WORK ITEM:
Only the lines below starting at the one that contains "Εκπαιδευτικά (981, 1107)" and ending at the one that contains "Proudly powered by WordPress (1050, 1693)" are to be reproduced, exactly and with both ends kept.

[Collection entries]
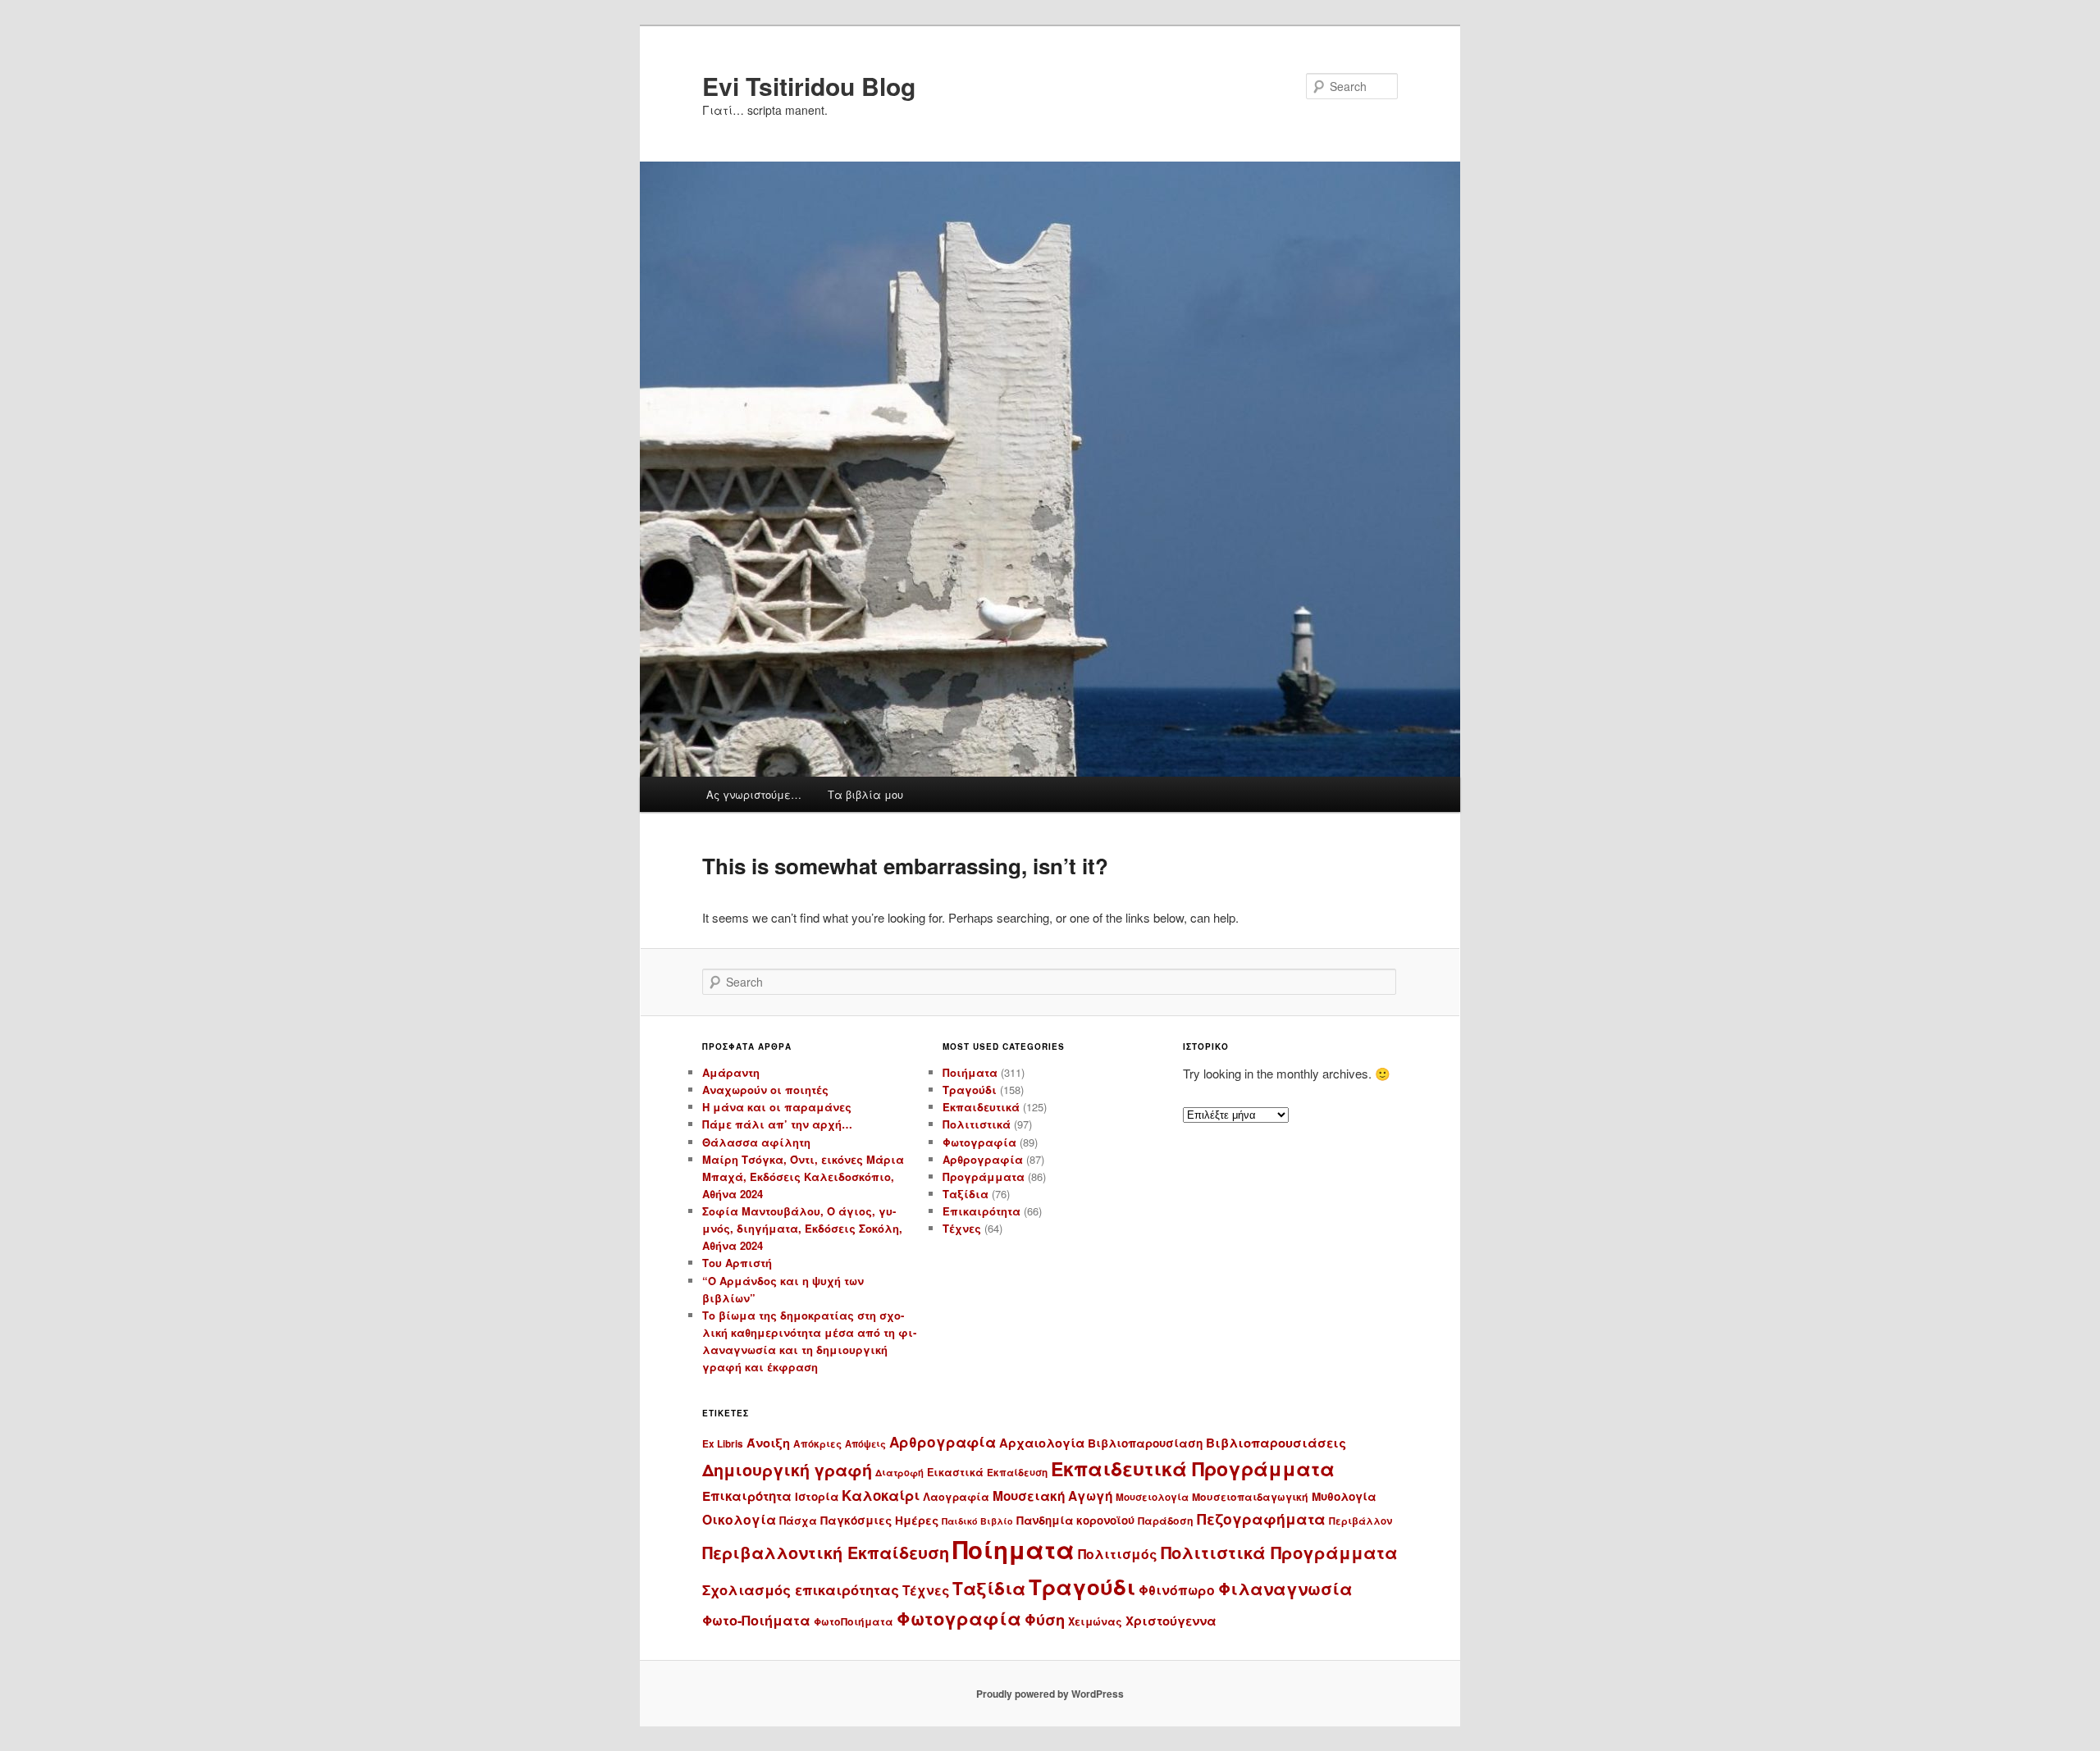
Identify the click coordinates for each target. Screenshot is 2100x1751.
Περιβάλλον (1360, 1521)
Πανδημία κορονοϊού (1075, 1520)
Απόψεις (865, 1443)
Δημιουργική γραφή (787, 1469)
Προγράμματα (984, 1176)
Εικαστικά (955, 1472)
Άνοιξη (768, 1443)
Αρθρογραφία (983, 1159)
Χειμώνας (1095, 1621)
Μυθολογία (1344, 1496)
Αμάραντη (731, 1072)
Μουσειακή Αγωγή (1052, 1496)
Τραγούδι (970, 1089)
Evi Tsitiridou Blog (808, 85)
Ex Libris (722, 1444)
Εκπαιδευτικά (981, 1107)
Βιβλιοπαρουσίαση (1145, 1443)
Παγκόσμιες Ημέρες (879, 1520)
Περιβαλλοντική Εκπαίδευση (825, 1552)
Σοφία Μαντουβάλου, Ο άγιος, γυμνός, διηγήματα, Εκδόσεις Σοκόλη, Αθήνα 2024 (802, 1228)
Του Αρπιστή (737, 1262)
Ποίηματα (1013, 1549)
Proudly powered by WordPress (1050, 1693)
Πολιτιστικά (977, 1124)
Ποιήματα (970, 1072)
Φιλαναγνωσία (1285, 1588)
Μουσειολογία (1152, 1497)
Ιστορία (816, 1496)
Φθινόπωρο (1177, 1589)
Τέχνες (962, 1228)
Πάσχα (798, 1520)
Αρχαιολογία (1041, 1443)
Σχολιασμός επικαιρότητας (800, 1589)
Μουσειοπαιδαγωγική (1250, 1496)
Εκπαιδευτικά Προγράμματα (1193, 1468)
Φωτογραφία (979, 1142)
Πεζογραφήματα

ANSWER BELOW:
Εκπαιδευτικά (981, 1107)
Βιβλιοπαρουσίαση (1145, 1443)
Παγκόσμιες Ημέρες (879, 1520)
Περιβαλλοντική Εκπαίδευση (825, 1552)
Σοφία Μαντουβάλου, Ο άγιος, γυμνός, διηγήματα, Εκδόσεις Σοκόλη, Αθήνα 2024 (802, 1228)
Του Αρπιστή (737, 1262)
Ποίηματα (1013, 1549)
Proudly powered by WordPress (1050, 1693)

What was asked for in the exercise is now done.